Blood Products

ByRavindra Sarode, MD, The University of Texas Southwestern Medical Center
Reviewed/Revised Mar 2024
View Patient Education

    Whole blood can provide improved oxygen-carrying capacity, volume expansion, and replacement of clotting factors and was previously recommended for rapid massive blood loss. However, because component therapy is equally effective in most circumstances and is a more efficient use of donated blood, whole blood transfusions were not available in the United States for several decades. The low titer (for anti-A) whole blood type O is now being increasingly used for trauma resuscitation as a universal blood type based on data suggesting improved survival when compared with component therapy (1).

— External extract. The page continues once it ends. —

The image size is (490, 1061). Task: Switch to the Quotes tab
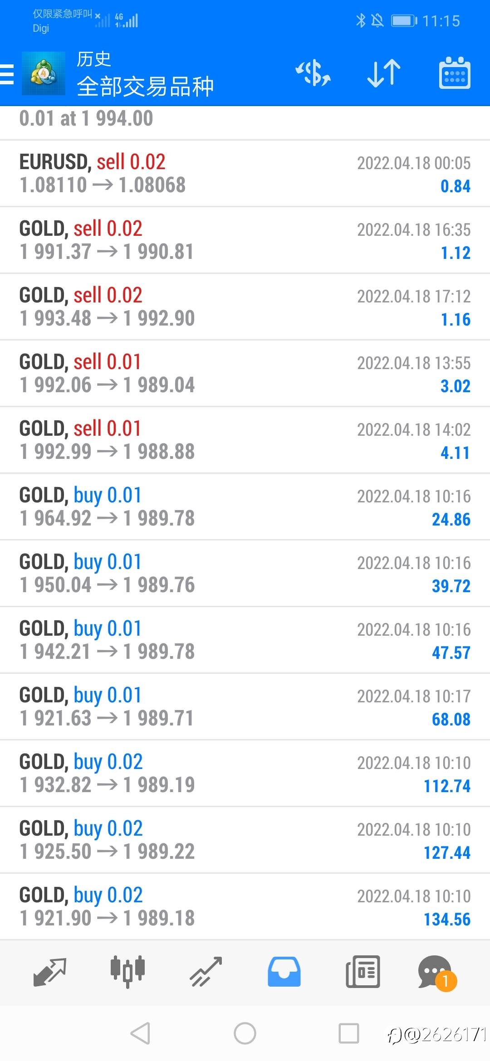pos(50,972)
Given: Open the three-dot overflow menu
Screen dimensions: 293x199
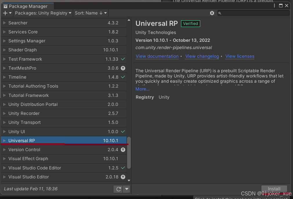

    Red blood cells (RBCs)

    Packed RBCs are stored between 1 and 6° C temperature for up to 42 days. Packed RBCs are the component of choice to increase hemoglobin (Hb) in a patient with anemia. Indications depend on the patient. Oxygen-carrying capacity may be adequate with Hb levels as low as 7 g/dL (70 g/L) in healthy patients, but transfusion may be indicated with higher Hb levels in patients with decreased cardiopulmonary reserve or ongoing bleeding. One unit of RBCs increases an average adult’s Hb by approximately 1 g/dL (10 g/L), and the hematocrit (Hct) by approximately 3%, above the pretransfusion value. When only volume expansion is required, other fluids can be used concurrently or separately. In patients with multiple blood group antibodies or with antibodies to high-frequency RBC antigens, RBCs with rare phenotypes of antigens are used; these are usually frozen for storage.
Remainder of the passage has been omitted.